:: EXERCISE INPUT

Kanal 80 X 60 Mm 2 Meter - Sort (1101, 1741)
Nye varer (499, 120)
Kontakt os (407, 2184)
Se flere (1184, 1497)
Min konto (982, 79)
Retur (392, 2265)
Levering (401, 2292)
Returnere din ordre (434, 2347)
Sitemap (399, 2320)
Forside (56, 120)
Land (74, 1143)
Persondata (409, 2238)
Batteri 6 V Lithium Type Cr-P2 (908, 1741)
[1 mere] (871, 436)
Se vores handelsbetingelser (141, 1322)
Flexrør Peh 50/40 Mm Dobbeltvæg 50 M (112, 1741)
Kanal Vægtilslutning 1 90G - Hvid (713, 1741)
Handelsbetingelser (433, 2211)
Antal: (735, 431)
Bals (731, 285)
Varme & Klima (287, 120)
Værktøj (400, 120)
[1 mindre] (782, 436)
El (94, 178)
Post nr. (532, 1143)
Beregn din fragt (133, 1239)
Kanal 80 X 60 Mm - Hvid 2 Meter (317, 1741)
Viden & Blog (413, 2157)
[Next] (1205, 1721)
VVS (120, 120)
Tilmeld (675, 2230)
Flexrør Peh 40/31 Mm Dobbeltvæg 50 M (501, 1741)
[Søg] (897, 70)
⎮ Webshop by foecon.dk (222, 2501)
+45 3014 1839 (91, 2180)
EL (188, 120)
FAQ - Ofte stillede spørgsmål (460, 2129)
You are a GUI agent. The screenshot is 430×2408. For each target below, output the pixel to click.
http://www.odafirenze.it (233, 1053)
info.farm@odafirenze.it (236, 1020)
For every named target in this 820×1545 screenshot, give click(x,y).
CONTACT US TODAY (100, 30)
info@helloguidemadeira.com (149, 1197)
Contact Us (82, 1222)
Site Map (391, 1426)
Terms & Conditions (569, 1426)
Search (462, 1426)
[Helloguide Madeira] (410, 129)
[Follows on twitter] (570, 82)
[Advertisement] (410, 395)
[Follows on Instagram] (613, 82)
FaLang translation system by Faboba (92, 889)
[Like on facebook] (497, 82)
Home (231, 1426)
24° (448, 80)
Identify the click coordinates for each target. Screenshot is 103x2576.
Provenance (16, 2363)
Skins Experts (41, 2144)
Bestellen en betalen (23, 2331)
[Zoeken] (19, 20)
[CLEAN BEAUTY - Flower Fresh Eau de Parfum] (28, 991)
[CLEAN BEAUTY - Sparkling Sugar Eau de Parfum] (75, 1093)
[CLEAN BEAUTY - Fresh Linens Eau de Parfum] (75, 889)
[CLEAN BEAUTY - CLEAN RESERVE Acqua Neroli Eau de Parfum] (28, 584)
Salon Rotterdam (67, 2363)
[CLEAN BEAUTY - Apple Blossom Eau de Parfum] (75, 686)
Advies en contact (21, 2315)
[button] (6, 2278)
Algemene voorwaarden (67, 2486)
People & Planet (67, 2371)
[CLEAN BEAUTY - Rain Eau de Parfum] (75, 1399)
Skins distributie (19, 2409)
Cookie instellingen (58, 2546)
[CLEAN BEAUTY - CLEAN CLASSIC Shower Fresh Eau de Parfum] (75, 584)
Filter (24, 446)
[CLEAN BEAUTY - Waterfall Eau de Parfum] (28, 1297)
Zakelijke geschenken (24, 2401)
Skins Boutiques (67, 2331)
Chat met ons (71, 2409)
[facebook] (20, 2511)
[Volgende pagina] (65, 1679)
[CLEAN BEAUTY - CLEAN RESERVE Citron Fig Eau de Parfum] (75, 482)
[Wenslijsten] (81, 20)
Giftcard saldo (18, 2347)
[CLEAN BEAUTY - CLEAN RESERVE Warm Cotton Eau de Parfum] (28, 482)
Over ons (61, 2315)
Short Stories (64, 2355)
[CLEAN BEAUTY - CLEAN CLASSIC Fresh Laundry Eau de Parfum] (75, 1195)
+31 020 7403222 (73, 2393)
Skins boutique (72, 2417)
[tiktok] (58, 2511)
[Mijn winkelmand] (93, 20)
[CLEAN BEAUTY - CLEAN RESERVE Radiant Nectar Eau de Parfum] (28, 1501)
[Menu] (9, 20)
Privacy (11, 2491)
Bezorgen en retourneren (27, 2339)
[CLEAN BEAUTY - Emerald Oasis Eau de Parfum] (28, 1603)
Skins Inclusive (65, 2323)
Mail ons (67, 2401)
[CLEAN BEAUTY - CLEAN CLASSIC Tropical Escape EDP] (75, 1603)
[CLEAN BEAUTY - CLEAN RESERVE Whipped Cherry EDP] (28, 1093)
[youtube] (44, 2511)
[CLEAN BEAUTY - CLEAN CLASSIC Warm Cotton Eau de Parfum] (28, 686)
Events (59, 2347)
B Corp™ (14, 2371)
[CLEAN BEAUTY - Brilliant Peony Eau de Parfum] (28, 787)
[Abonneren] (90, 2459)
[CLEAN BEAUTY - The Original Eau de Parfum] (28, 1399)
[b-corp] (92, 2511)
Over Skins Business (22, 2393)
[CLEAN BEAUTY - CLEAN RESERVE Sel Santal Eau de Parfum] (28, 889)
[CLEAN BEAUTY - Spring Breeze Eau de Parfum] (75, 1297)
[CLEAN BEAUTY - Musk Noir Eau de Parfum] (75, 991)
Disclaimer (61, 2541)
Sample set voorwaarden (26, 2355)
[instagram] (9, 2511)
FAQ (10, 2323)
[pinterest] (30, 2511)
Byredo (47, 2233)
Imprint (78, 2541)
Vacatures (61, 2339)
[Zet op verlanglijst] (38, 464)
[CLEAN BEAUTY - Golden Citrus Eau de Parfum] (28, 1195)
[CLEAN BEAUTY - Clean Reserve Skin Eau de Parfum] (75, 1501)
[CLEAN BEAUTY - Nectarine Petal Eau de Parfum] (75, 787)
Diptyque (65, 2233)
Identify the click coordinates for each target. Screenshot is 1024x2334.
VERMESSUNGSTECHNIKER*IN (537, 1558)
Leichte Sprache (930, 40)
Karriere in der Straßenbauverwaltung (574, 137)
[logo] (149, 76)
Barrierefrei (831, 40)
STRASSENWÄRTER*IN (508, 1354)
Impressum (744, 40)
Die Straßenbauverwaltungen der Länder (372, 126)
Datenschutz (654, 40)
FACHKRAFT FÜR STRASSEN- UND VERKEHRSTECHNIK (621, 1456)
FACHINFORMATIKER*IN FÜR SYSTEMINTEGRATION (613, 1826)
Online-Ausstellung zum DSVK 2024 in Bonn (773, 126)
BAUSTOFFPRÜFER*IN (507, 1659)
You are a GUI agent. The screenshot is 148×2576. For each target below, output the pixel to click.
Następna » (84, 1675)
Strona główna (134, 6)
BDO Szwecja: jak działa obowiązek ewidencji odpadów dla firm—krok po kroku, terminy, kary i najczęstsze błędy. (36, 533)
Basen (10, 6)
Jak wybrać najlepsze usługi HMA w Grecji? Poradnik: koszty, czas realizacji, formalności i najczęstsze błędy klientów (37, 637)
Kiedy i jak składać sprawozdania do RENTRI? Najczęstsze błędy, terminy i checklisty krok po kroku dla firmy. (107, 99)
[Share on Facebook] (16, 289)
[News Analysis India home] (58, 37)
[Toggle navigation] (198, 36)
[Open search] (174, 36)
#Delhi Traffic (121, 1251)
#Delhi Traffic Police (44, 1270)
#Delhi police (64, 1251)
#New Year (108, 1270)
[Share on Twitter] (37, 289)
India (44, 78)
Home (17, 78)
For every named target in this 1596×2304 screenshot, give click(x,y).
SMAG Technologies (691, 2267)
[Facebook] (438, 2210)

::::

All the entries should be written out again precisely.

Kanal 80 X 60 Mm 2 Meter - Sort (1101, 1741)
Nye varer (499, 120)
Kontakt os (407, 2184)
Se flere (1184, 1497)
Min konto (982, 79)
Retur (392, 2265)
Levering (401, 2292)
Returnere din ordre (434, 2347)
Sitemap (399, 2320)
Forside (56, 120)
Land (74, 1143)
Persondata (409, 2238)
Batteri 6 V Lithium Type Cr-P2 (908, 1741)
[1 mere] (871, 436)
Se vores handelsbetingelser (141, 1322)
Flexrør Peh 50/40 Mm Dobbeltvæg 50 M (112, 1741)
Kanal Vægtilslutning 1 90G - Hvid (713, 1741)
Handelsbetingelser (433, 2211)
Antal: (735, 431)
Bals (731, 285)
Varme & Klima (287, 120)
Værktøj (400, 120)
[1 mindre] (782, 436)
El (94, 178)
Post nr. (532, 1143)
Beregn din fragt (133, 1239)
Kanal 80 X 60 Mm - Hvid 2 Meter (317, 1741)
Viden & Blog (413, 2157)
[Next] (1205, 1721)
VVS (120, 120)
Tilmeld (675, 2230)
Flexrør Peh 40/31 Mm Dobbeltvæg 50 M (501, 1741)
[Søg] (897, 70)
⎮ Webshop by foecon.dk (222, 2501)
+45 3014 1839 (91, 2180)
EL (188, 120)
FAQ - Ofte stillede spørgsmål (460, 2129)
You are a GUI agent. The screenshot is 430×2408. For each target below, output the pixel to click.
http://www.odafirenze.it (233, 1053)
info.farm@odafirenze.it (236, 1020)
For every named target in this 820×1545 screenshot, give click(x,y).
CONTACT US TODAY (100, 30)
info@helloguidemadeira.com (149, 1197)
Contact Us (82, 1222)
Site Map (391, 1426)
Terms & Conditions (569, 1426)
Search (462, 1426)
[Helloguide Madeira] (410, 129)
[Follows on twitter] (570, 82)
[Advertisement] (410, 395)
[Follows on Instagram] (613, 82)
FaLang translation system by Faboba (92, 889)
[Like on facebook] (497, 82)
Home (231, 1426)
24° (448, 80)
Identify the click coordinates for each target. Screenshot is 103x2576.
Provenance (16, 2363)
Skins Experts (41, 2144)
Bestellen en betalen (23, 2331)
[Zoeken] (19, 20)
[CLEAN BEAUTY - Flower Fresh Eau de Parfum] (28, 991)
[CLEAN BEAUTY - Sparkling Sugar Eau de Parfum] (75, 1093)
[CLEAN BEAUTY - Fresh Linens Eau de Parfum] (75, 889)
[CLEAN BEAUTY - CLEAN RESERVE Acqua Neroli Eau de Parfum] (28, 584)
Salon Rotterdam (67, 2363)
[CLEAN BEAUTY - Apple Blossom Eau de Parfum] (75, 686)
Advies en contact (21, 2315)
[button] (6, 2278)
Algemene voorwaarden (67, 2486)
People & Planet (67, 2371)
[CLEAN BEAUTY - Rain Eau de Parfum] (75, 1399)
Skins distributie (19, 2409)
Cookie instellingen (58, 2546)
[CLEAN BEAUTY - CLEAN CLASSIC Shower Fresh Eau de Parfum] (75, 584)
Filter (24, 446)
[CLEAN BEAUTY - Waterfall Eau de Parfum] (28, 1297)
Zakelijke geschenken (24, 2401)
Skins Boutiques (67, 2331)
Chat met ons (71, 2409)
[facebook] (20, 2511)
[Volgende pagina] (65, 1679)
[CLEAN BEAUTY - CLEAN RESERVE Citron Fig Eau de Parfum] (75, 482)
[Wenslijsten] (81, 20)
Giftcard saldo (18, 2347)
[CLEAN BEAUTY - CLEAN RESERVE Warm Cotton Eau de Parfum] (28, 482)
Over ons (61, 2315)
Short Stories (64, 2355)
[CLEAN BEAUTY - CLEAN CLASSIC Fresh Laundry Eau de Parfum] (75, 1195)
+31 020 7403222 (73, 2393)
Skins boutique (72, 2417)
[tiktok] (58, 2511)
[Mijn winkelmand] (93, 20)
[CLEAN BEAUTY - CLEAN RESERVE Radiant Nectar Eau de Parfum] (28, 1501)
[Menu] (9, 20)
Privacy (11, 2491)
Bezorgen en retourneren (27, 2339)
[CLEAN BEAUTY - Emerald Oasis Eau de Parfum] (28, 1603)
Skins Inclusive (65, 2323)
Mail ons (67, 2401)
[CLEAN BEAUTY - CLEAN CLASSIC Tropical Escape EDP] (75, 1603)
[CLEAN BEAUTY - CLEAN RESERVE Whipped Cherry EDP] (28, 1093)
[youtube] (44, 2511)
[CLEAN BEAUTY - CLEAN CLASSIC Warm Cotton Eau de Parfum] (28, 686)
Events (59, 2347)
B Corp™ (14, 2371)
[CLEAN BEAUTY - Brilliant Peony Eau de Parfum] (28, 787)
[Abonneren] (90, 2459)
[CLEAN BEAUTY - The Original Eau de Parfum] (28, 1399)
[b-corp] (92, 2511)
Over Skins Business (22, 2393)
[CLEAN BEAUTY - CLEAN RESERVE Sel Santal Eau de Parfum] (28, 889)
[CLEAN BEAUTY - Spring Breeze Eau de Parfum] (75, 1297)
[CLEAN BEAUTY - Musk Noir Eau de Parfum] (75, 991)
Disclaimer (61, 2541)
Sample set voorwaarden (26, 2355)
[instagram] (9, 2511)
FAQ (10, 2323)
[pinterest] (30, 2511)
Byredo (47, 2233)
Imprint (78, 2541)
Vacatures (61, 2339)
[Zet op verlanglijst] (38, 464)
[CLEAN BEAUTY - Golden Citrus Eau de Parfum] (28, 1195)
[CLEAN BEAUTY - Clean Reserve Skin Eau de Parfum] (75, 1501)
[CLEAN BEAUTY - Nectarine Petal Eau de Parfum] (75, 787)
Diptyque (65, 2233)
Identify the click coordinates for each target. Screenshot is 1024x2334.
VERMESSUNGSTECHNIKER*IN (537, 1558)
Leichte Sprache (930, 40)
Karriere in der Straßenbauverwaltung (574, 137)
[logo] (149, 76)
Barrierefrei (831, 40)
STRASSENWÄRTER*IN (508, 1354)
Impressum (744, 40)
Die Straßenbauverwaltungen der Länder (372, 126)
Datenschutz (654, 40)
FACHKRAFT FÜR STRASSEN- UND VERKEHRSTECHNIK (621, 1456)
FACHINFORMATIKER*IN FÜR SYSTEMINTEGRATION (613, 1826)
Online-Ausstellung zum DSVK 2024 in Bonn (773, 126)
BAUSTOFFPRÜFER*IN (507, 1659)
You are a GUI agent. The screenshot is 148×2576. For each target below, output the pixel to click.
Następna » (84, 1675)
Strona główna (134, 6)
BDO Szwecja: jak działa obowiązek ewidencji odpadów dla firm—krok po kroku, terminy, kary i najczęstsze błędy. (36, 533)
Basen (10, 6)
Jak wybrać najlepsze usługi HMA w Grecji? Poradnik: koszty, czas realizacji, formalności i najczęstsze błędy klientów (37, 637)
Kiedy i jak składać sprawozdania do RENTRI? Najczęstsze błędy, terminy i checklisty krok po kroku dla firmy. (107, 99)
[Share on Facebook] (16, 289)
[News Analysis India home] (58, 37)
[Toggle navigation] (198, 36)
[Open search] (174, 36)
#Delhi Traffic (121, 1251)
#Delhi Traffic Police (44, 1270)
#Delhi police (64, 1251)
#New Year (108, 1270)
[Share on Twitter] (37, 289)
India (44, 78)
Home (17, 78)
For every named target in this 1596×2304 screenshot, give click(x,y).
SMAG Technologies (691, 2267)
[Facebook] (438, 2210)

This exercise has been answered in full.